We struggled together, my desperation spurring me on as I fired again. The bullet hit the ceiling above us. He hovered above me, his piercing blue eyes like glacial flames as he fought me. His teeth gnashed on a growl. His skin beet red with exertion and rage beneath his dark scruff.
Three. Three left.
I fired again. “Shit.” It sailed past his ear.
He was going to break my arm, but I didn’t give a fuck. I’d let him break my arm for good this time if it meant stopping him.
Two more.
I squeezed the trigger, squinting my eyes to aim for his face, and fired.
Then his grip loosened and he fell backward.
I scrambled to my feet, the gun still trained on him as he lay still on the wood floorboards.
My panting breaths and trembling limbs began to steady.
Blood flooded beneath him, growing into a pool of crimson as it slowly sank into the slits of the wood floor becoming one with the land he wanted so bad.
Oh god. I need to leave. I can’t be here. I—I killed him.
There was no time to think about this. I had one more bullet. I contemplated momentarily if I should turn it on myself, but then thought better of it. That was all I had left to end this for good. There was no way in hell I was going to go to prison for this bastard.
I stormed to the door, swooping up the keys to the truck that hung on the wall and ran out of the bunkhouse.

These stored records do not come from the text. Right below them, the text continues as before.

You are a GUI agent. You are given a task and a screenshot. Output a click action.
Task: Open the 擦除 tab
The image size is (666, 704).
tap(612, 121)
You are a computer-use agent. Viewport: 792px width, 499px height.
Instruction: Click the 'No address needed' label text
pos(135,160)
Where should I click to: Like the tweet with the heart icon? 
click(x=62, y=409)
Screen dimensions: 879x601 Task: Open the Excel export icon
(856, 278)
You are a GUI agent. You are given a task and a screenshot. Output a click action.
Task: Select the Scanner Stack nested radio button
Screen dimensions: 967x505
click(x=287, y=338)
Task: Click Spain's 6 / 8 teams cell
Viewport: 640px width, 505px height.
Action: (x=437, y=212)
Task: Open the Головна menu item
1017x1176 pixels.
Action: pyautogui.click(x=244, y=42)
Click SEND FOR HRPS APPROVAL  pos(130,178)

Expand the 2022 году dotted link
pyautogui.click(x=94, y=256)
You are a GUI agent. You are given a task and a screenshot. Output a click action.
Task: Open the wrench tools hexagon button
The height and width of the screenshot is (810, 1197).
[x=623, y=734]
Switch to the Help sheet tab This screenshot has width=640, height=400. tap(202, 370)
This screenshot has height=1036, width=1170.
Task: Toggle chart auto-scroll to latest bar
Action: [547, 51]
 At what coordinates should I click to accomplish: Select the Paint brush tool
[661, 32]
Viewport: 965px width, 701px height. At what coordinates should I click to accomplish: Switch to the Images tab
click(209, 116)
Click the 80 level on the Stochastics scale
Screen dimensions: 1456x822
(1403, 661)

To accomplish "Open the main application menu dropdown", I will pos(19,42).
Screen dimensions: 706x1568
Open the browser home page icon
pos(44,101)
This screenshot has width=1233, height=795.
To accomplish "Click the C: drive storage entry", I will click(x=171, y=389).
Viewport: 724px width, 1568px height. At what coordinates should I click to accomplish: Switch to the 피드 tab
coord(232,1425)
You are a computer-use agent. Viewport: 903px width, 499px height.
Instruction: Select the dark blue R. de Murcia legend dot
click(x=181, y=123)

Adrenaline and panic coursed through my veins as I hopped into Jesse’s truck, tossing the gun in reach on the passenger seat.
I did not dare look back, my eyes trained ahead as I turned the key in the ignition.
Shifting the car into drive, I laid on the gas. The wheels spit gravel as I tore down the road away from the ranch toward the highway.
I was a former rodeo queen on the run. Ready to disappear. To finish this once and for all.